Physiology matters too. Lupenites carry roughly twice the muscle mass and produce roughly twice the hormonal baseline of you or I. This is why Boris and his sons look like they stepped off an Olympic stage just from lifting weights three times a week — and why the women of that line carry a natural beauty that turns heads wherever they go. It is not magic. It is biology.
And then there is movement. Wolves, in nature, must keep moving or their systems begin to decline. This fact echoes through the Volorsky family in ways they would never articulate as “because I’m a wolf.” For them, it is simply who they are. They are obsessed with fitness, with discipline, with physical excellence — because something deep in their makeup demands it.

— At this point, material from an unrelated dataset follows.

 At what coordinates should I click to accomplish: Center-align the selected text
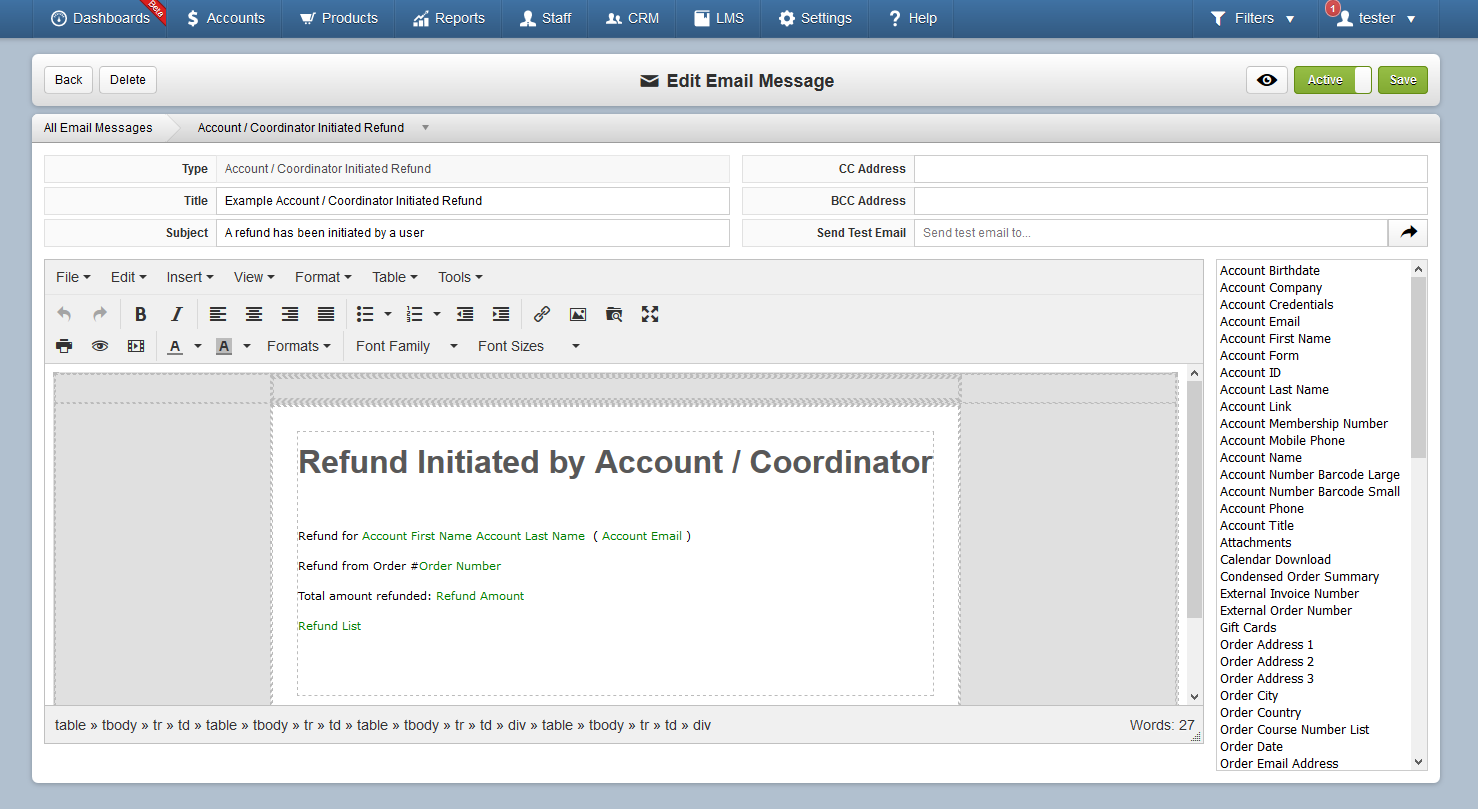click(254, 314)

The animal shapes the character. It never announces itself.
Simply Human
The difference between most anthropomorphic worlds and mine comes down to a single question: who knows what?
In most anthro fiction, the characters know they are animals, the reader knows it too, and the story is built on that shared understanding — often with great creativity and skill.
In my world, no one knows. Because there is nothing to know. The Imago Dei has been given broadly, to many kinds of creature, and each of those creatures is simply living the fullness of what they are. The fur, the tails, the ears — these are not markers of animality. They are simply what it looks like to be human in a world where God chose to make human look like many things.
Boris is not an animal who thinks he’s a person.
He is a person. Full stop.
And if you told him otherwise, he would be confused — and more than a little offended.